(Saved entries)
-*-*-

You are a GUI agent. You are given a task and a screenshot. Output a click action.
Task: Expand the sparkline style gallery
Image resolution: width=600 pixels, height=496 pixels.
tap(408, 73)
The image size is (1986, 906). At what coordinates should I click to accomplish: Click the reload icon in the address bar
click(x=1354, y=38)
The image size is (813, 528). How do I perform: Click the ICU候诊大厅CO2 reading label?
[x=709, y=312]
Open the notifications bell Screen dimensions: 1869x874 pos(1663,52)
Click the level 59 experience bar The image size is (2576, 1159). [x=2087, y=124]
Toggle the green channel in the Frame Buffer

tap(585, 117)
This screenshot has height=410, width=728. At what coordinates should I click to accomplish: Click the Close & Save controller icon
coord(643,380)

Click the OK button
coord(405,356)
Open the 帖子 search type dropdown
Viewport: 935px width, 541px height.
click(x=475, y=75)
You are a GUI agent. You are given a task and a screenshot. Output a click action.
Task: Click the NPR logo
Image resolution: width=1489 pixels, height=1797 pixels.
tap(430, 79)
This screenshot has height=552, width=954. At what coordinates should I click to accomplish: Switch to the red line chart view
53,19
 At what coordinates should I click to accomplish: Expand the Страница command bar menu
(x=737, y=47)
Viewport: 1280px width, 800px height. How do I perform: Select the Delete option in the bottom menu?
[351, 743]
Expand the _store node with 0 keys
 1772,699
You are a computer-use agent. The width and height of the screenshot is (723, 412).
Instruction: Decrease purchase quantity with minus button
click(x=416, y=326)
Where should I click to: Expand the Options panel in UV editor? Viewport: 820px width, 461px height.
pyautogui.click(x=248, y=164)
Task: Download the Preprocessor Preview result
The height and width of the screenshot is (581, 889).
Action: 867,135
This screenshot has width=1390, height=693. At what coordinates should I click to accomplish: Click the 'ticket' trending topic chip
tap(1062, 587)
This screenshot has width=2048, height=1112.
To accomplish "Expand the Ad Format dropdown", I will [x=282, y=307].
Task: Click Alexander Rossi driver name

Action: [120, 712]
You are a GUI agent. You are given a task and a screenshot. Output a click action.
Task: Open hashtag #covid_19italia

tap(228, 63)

-*-*-

Retype each line of the data exactly as it reads.

You are a GUI agent. You are given a task and a screenshot. Output a click action.
Task: Expand the sparkline style gallery
Image resolution: width=600 pixels, height=496 pixels.
tap(408, 73)
The image size is (1986, 906). At what coordinates should I click to accomplish: Click the reload icon in the address bar
click(x=1354, y=38)
The image size is (813, 528). How do I perform: Click the ICU候诊大厅CO2 reading label?
[x=709, y=312]
Open the notifications bell Screen dimensions: 1869x874 pos(1663,52)
Click the level 59 experience bar The image size is (2576, 1159). [x=2087, y=124]
Toggle the green channel in the Frame Buffer

tap(585, 117)
This screenshot has height=410, width=728. At what coordinates should I click to accomplish: Click the Close & Save controller icon
coord(643,380)

Click the OK button
coord(405,356)
Open the 帖子 search type dropdown
Viewport: 935px width, 541px height.
click(x=475, y=75)
You are a GUI agent. You are given a task and a screenshot. Output a click action.
Task: Click the NPR logo
Image resolution: width=1489 pixels, height=1797 pixels.
tap(430, 79)
This screenshot has height=552, width=954. At what coordinates should I click to accomplish: Switch to the red line chart view
53,19
 At what coordinates should I click to accomplish: Expand the Страница command bar menu
(x=737, y=47)
Viewport: 1280px width, 800px height. How do I perform: Select the Delete option in the bottom menu?
[351, 743]
Expand the _store node with 0 keys
 1772,699
You are a computer-use agent. The width and height of the screenshot is (723, 412).
Instruction: Decrease purchase quantity with minus button
click(x=416, y=326)
Where should I click to: Expand the Options panel in UV editor? Viewport: 820px width, 461px height.
pyautogui.click(x=248, y=164)
Task: Download the Preprocessor Preview result
The height and width of the screenshot is (581, 889).
Action: 867,135
This screenshot has width=1390, height=693. At what coordinates should I click to accomplish: Click the 'ticket' trending topic chip
tap(1062, 587)
This screenshot has width=2048, height=1112.
To accomplish "Expand the Ad Format dropdown", I will [x=282, y=307].
Task: Click Alexander Rossi driver name

Action: [120, 712]
You are a GUI agent. You are given a task and a screenshot. Output a click action.
Task: Open hashtag #covid_19italia

tap(228, 63)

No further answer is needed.